- Episode no.: Season 1 Episode 15
- Directed by: Les Landau
- Written by: Peter Allan Fields
- Production code: 415
- Original air date: May 10, 1993

Guest appearances
- Aron Eisenberg as Nog; Brian Keith as Mullibok; Nicholas Worth as Alien Captain; Michael Bofshever as Toran; Terrence Evans as Baltrim; Annie O'Donnell as Keena; Daniel Riordan as Guard;

Episode chronology
| ← Previous "The Storyteller" | Next → "If Wishes Were Horses" |
- Star Trek: Deep Space Nine season 1

= Progress (Star Trek: Deep Space Nine) =

"Progress" is the 15th episode of the American science fiction television series Star Trek: Deep Space Nine.
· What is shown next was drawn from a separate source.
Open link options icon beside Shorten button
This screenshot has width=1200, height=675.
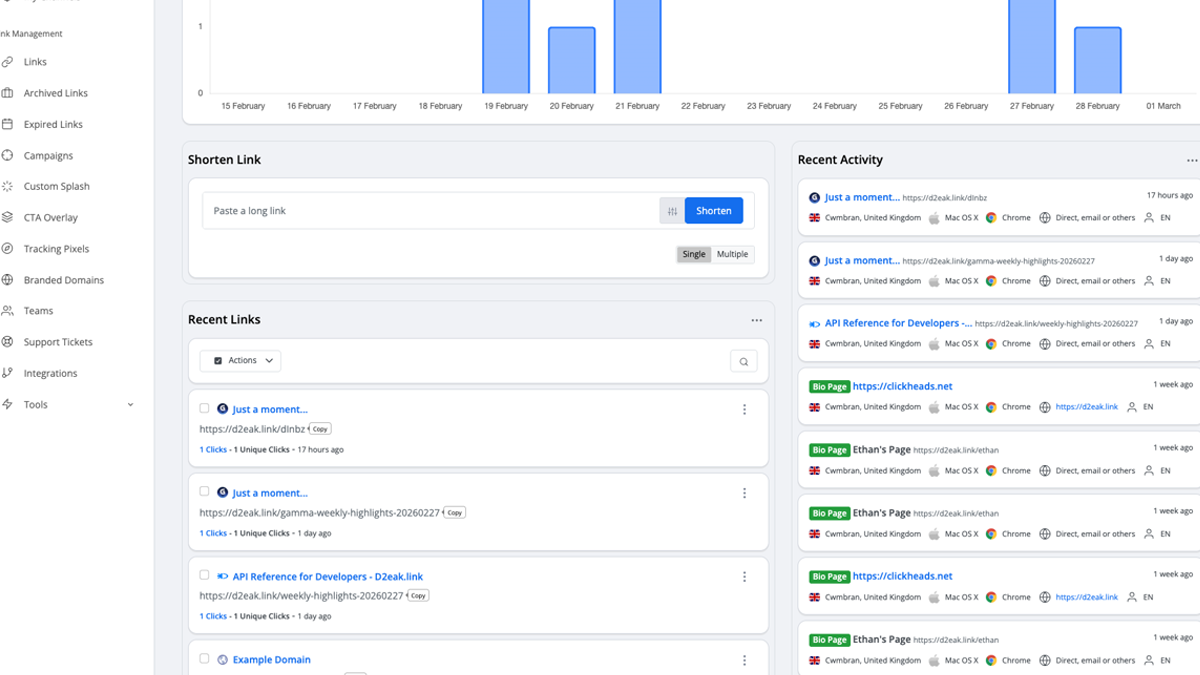click(x=672, y=211)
Set in the 24th century, the series follows the adventures on Deep Space Nine, a space station located near a stable wormhole between the Alpha and Gamma quadrants of the Milky Way Galaxy, in orbit of the planet Bajor. In this episode Kira deals with a stubborn farmer who refuses to leave his home which is slated for destruction; Jake and Nog cooperate in a profit-seeking venture.

==Plot==
Bajor plans to tap the core of one of its moons to provide energy—a process that will render the moon uninhabitable. An elderly farmer, Mullibok, refuses to evacuate, and Major Kira goes to the moon to investigate. Despite (or perhaps because of) Mullibok's stubbornness, Kira grows fond of him. Over dinner, he describes how he escaped to the moon during the Cardassian occupation of Bajor. Mullibok gets Kira to admit that the Bajorans beat the Cardassians because they "hung on like fanatics," drawing a parallel between their struggle and his.
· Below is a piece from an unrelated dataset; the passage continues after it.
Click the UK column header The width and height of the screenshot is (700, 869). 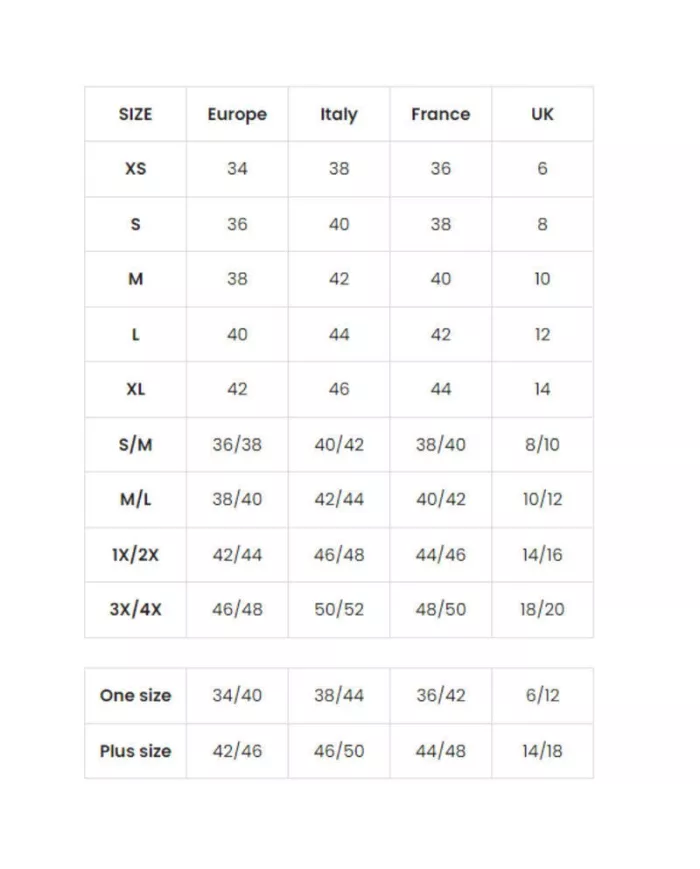point(542,114)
Kira reports her findings to Sisko and to Minister Toran, who is overseeing the project. Toran sends her back with two security guards to remove Mullibok. Kira attempts to reason with Mullibok while he goes about finishing a kiln he has been building. The guards arrest Mullibok's friends (Baltrim and Keena, who have been unable to speak since the Cardassian occupation). Mullibok becomes furious and attacks one of the guards; the other shoots him.

Bashir arrives to treat Mullibok's wound, and Baltrim and Keena are evacuated to Bajor. Sisko, knowing Toran will be furious, recommends that Bashir report that Kira must remain on the moon for several more days for humanitarian reasons, at Bashir's recommendation.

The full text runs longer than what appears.